The strong ties between Washington and Washington State bind these two rival schools like no other pair of bitter enemies in the Pac-10. Romar is the tree trunk; Allen and Bone branches of his influence.
Perhaps that is why it has become tough to despise the Cougar crimson-and-grey the way some Husky fans once did. Even if you maintain a dislike for the colors, the logo, or the school in general, it is near-impossible to harbor ill feelings towards Bone or Allen, two factors in the current successes of the Washington program.
Beyond the coaching staff, even the Cougar players are arguably more likable than they once used to be.
Bone’s first WSU recruit was none other than Reggie Moore, the point guard who played his prep ball at Seattle’s Rainier Beach High School. Moore is averaging 13.4 PPG and 4.1 APG through the first 27 games of his inaugural collegiate season. He remains a strong candidate for the league’s Freshman of the Year honors.
Then there’s Klay Thompson, the star of the show in Pullman who has enjoyed a strong, albeit enigmatic, sophomore season.
The second-year shooting guard has averaged over 20 PPG, but has struggled in conference play. NBA scouts were pegging the 6’6″ wing as a potential first-round draft pick after he poured in 43 points in a non-conference win over San Diego back in November. Like him or not, the son of former Los Angeles Laker Mychal Thompson exudes a much more respectable style of play than a number of his Cougar predecessors, who were more content to pass, pass, pass, and play defense before even considering a shot of their own.
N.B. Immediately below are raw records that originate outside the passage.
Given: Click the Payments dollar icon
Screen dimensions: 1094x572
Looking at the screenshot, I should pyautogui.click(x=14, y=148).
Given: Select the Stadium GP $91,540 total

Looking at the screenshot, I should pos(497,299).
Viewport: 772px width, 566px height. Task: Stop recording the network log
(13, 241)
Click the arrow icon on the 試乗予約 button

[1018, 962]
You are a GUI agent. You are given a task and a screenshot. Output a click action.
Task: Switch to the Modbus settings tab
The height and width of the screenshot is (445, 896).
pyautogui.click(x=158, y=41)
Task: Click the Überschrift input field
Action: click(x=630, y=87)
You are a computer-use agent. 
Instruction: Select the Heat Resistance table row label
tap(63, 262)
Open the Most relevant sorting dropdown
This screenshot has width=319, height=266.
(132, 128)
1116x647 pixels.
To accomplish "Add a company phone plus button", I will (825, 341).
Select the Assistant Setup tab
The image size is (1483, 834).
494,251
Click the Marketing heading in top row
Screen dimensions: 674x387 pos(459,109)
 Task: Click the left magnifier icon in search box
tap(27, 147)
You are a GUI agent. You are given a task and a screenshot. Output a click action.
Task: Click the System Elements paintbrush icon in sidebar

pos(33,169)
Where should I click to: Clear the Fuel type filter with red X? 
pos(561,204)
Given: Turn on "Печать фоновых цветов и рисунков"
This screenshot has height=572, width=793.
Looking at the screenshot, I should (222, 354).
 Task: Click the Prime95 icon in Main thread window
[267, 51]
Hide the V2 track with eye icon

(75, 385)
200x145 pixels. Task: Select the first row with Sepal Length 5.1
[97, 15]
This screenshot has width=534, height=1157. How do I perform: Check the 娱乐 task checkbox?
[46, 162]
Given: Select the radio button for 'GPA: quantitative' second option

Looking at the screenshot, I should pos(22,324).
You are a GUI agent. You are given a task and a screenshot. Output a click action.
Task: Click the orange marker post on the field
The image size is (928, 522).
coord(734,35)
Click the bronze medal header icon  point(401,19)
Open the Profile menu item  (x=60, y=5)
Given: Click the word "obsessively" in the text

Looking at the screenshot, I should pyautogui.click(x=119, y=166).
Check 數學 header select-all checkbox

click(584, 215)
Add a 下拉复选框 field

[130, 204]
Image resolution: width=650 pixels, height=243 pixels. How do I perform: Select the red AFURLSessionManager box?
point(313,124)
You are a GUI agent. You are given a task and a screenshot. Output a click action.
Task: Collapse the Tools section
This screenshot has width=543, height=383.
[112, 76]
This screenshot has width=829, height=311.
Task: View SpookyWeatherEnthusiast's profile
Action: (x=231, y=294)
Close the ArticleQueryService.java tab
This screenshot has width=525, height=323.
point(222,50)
Between Allen, Bone, Moore, and Thompson, Washington State has built a foundation for excellence that is hard to ignore. And even if you’re one of those Husky fans that will never be caught dead showing any sort of appreciation for your rival (and I get that, I really do), you have to acknowledge that even by Washington’s standards, the Cougars are worthy of a little more respect these days.